Iraqi Kurdistan

In July 2017 I spent a few days in Iraqi Kurdistan as an independent tourist.

I got my visa on arrival without any concerns (Irish passport). I flew into Sulaymaniyah and departed from Erbil.

Sulaymaniyah

Accommodation: I stayed at Dolphine Hotel (basic but recommended) in the middle of Sara Square market (which is an experience in itself).

Amna Suraka (Red Security): I’m generally not into museums, but this place is definitely worth checking out. It is housed in one of Saddam’s old torture facilities and the buildings are pretty much bullet-holed shells. It’s also free entry. Be sure to walk around the entire compound as it’s not well sign-posted and seems smaller than it is. Incredibly well-preserved; it’s very intense here.

Azmr Mountains: These mountains are fantastic and where I spent every evening. So many locals hang out here drinking, smoking and eating. It’s definitely a popping spot and the views are unreal. Some areas of the mountain are infamous for certain activities, which many people laugh about!

If you walk a couple of kilometres along the road you will eventually reach a place that sells drinks and has a cable car down to an amusement park, which is close to the centre of town again. The amusement park is without a doubt; amusing.

I loved Sulaymaniyah and it was the highlight of my trip to Kurdistan. I never felt unsafe or uncomfortable.

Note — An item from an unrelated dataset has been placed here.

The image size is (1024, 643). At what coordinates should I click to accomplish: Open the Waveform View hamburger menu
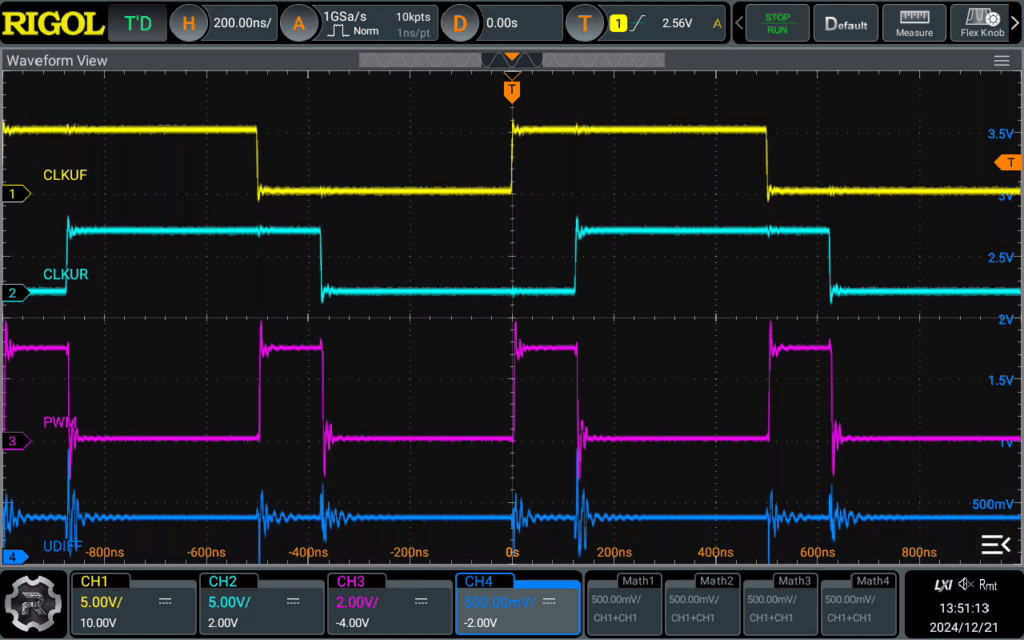pyautogui.click(x=1001, y=61)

I also spent some time in Park Azady walking around. It is near lots of popular sheesha places where I spent a huge portion of my time.

Erbil

Accommodation: Couchsurfing

I only had a short stay in Erbil, however I really loved my time there. I got there by shared taxi from Sulaymaniyah (departs from a station called Baghdad station). It was slightly difficult to organise this as communication was challenging, but I eventually managed. Note: people refer to Erbil as “Hawler”. It took about 4 hours (stopping mid-way at a restaurant, where I was questioned by some smiley official briefly). I asked to be dropped off at Erbil Citadel (with my basic Kurdish/Arabic!).

 

I was there in early-mid July; a few days before the referendum and although tensions were high, most of it was positive.I was greeted by this demonstration the day I arrived in Erbil. My bag was checked numerous times and it was chaos! It was a family event though and did not really feel threatening.

Some snapshots of the vegan food I ate in Kurdistan:

Kurdistan is an extraordinary place to visit and I wholeheartedly recommend it. It is a very misunderstood nation. I made a lot of true friends there. I did not take photos of the best moments as I was too busy enjoying myself. Good luck!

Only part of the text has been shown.